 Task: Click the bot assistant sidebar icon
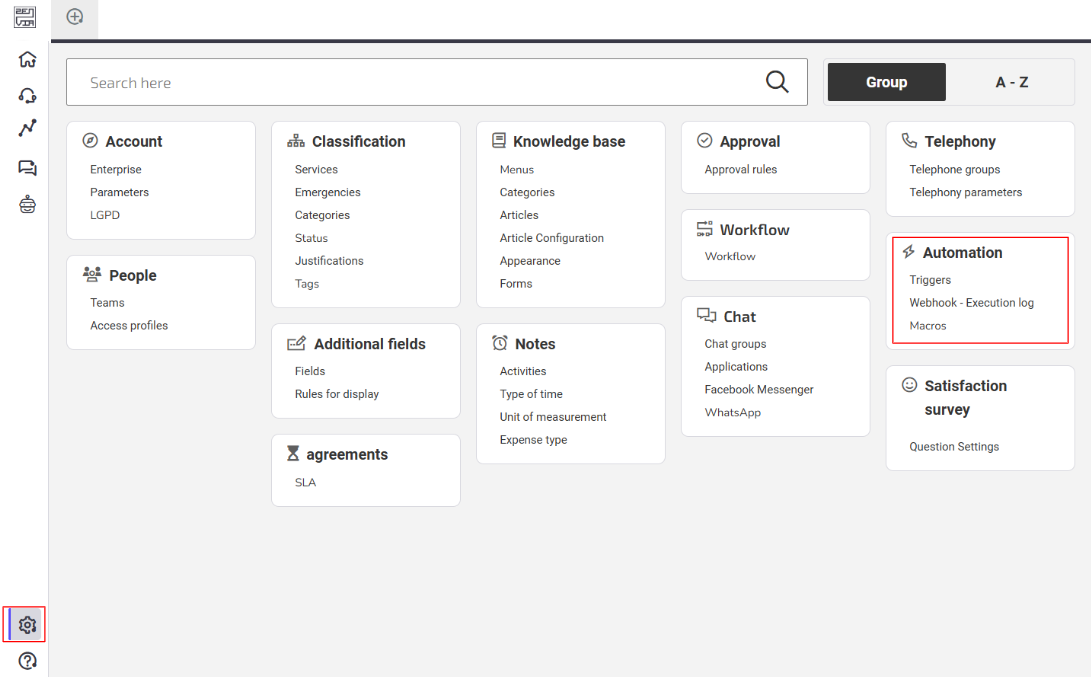27,205
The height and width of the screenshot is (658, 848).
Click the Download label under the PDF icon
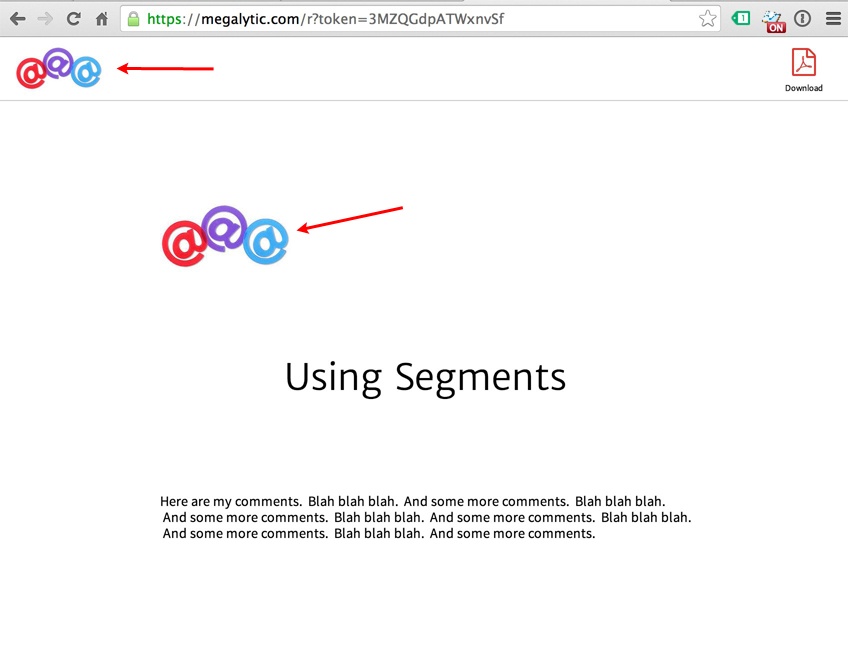803,88
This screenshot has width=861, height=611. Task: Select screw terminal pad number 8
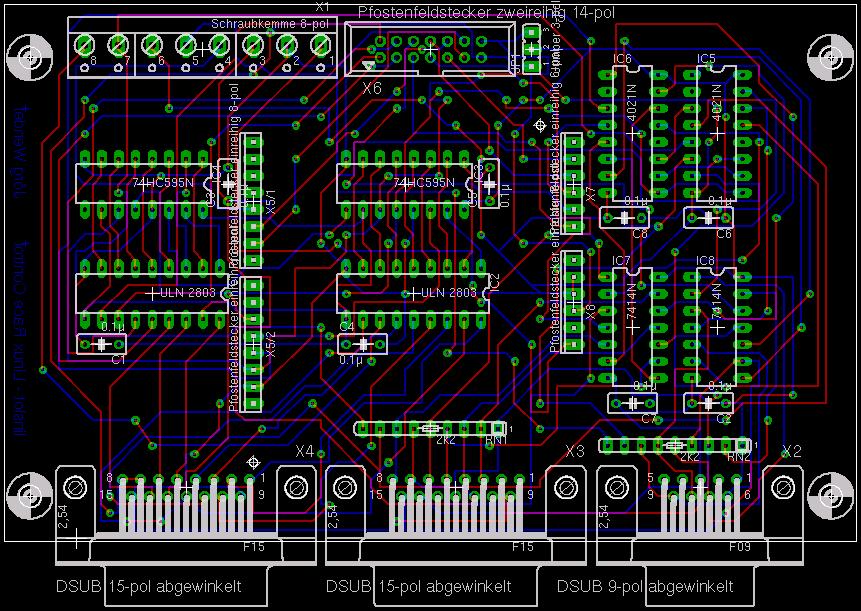click(x=84, y=45)
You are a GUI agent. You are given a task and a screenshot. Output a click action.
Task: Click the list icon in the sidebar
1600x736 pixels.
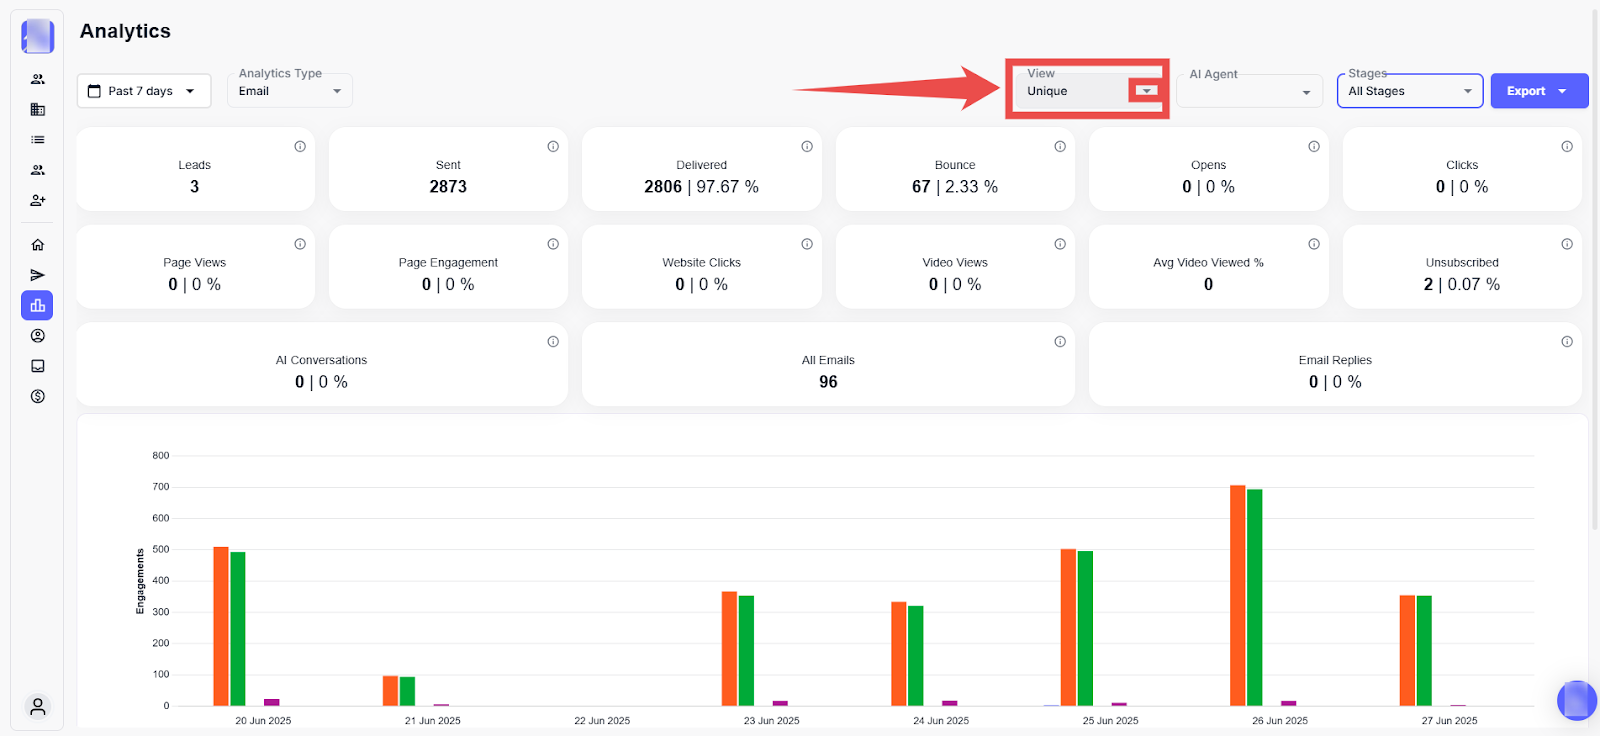coord(38,140)
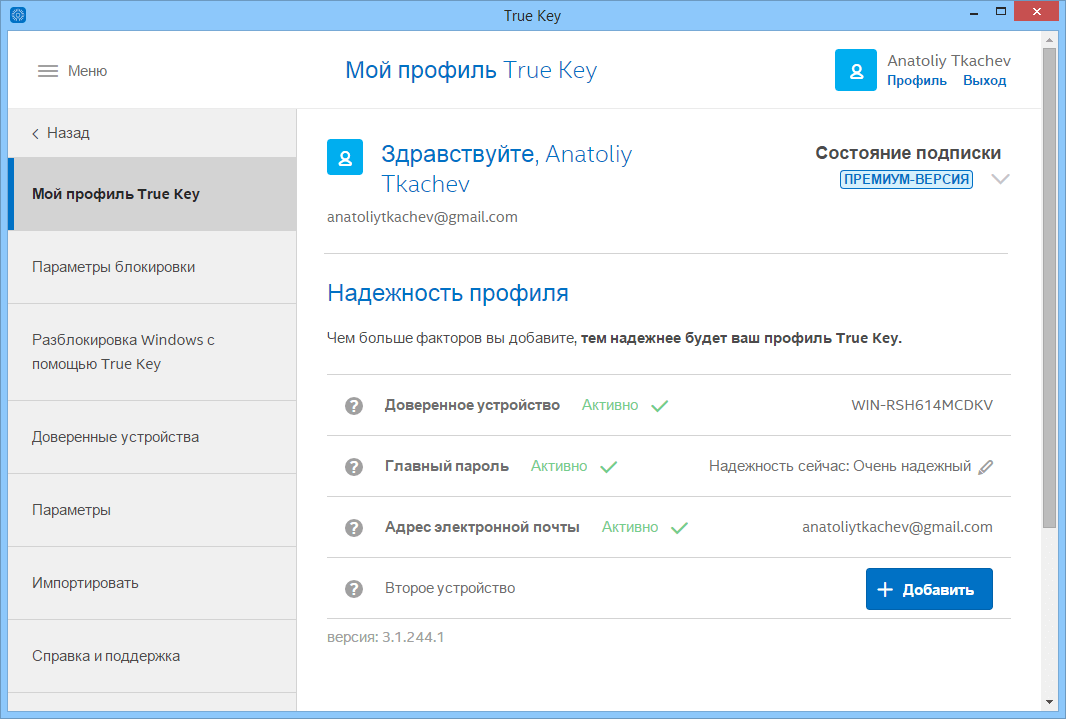Select Параметры блокировки in sidebar

pos(113,267)
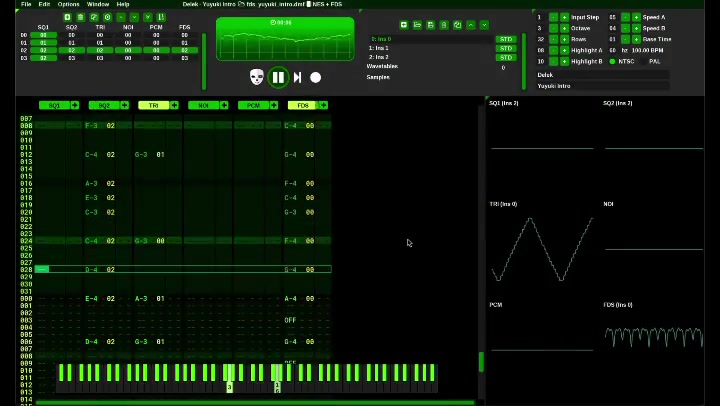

• **Description of the task**:
Could you copy the listing exactly, leaving out any pictures?

• **Result of this task**:
 Task: Click the bot assistant sidebar icon
27,205
The height and width of the screenshot is (658, 848).
Click the Download label under the PDF icon
803,88
This screenshot has width=861, height=611. Task: Select screw terminal pad number 8
click(x=84, y=45)
You are a GUI agent. You are given a task and a screenshot. Output a click action.
Task: Click the list icon in the sidebar
1600x736 pixels.
coord(38,140)
Select Параметры блокировки in sidebar

pos(113,267)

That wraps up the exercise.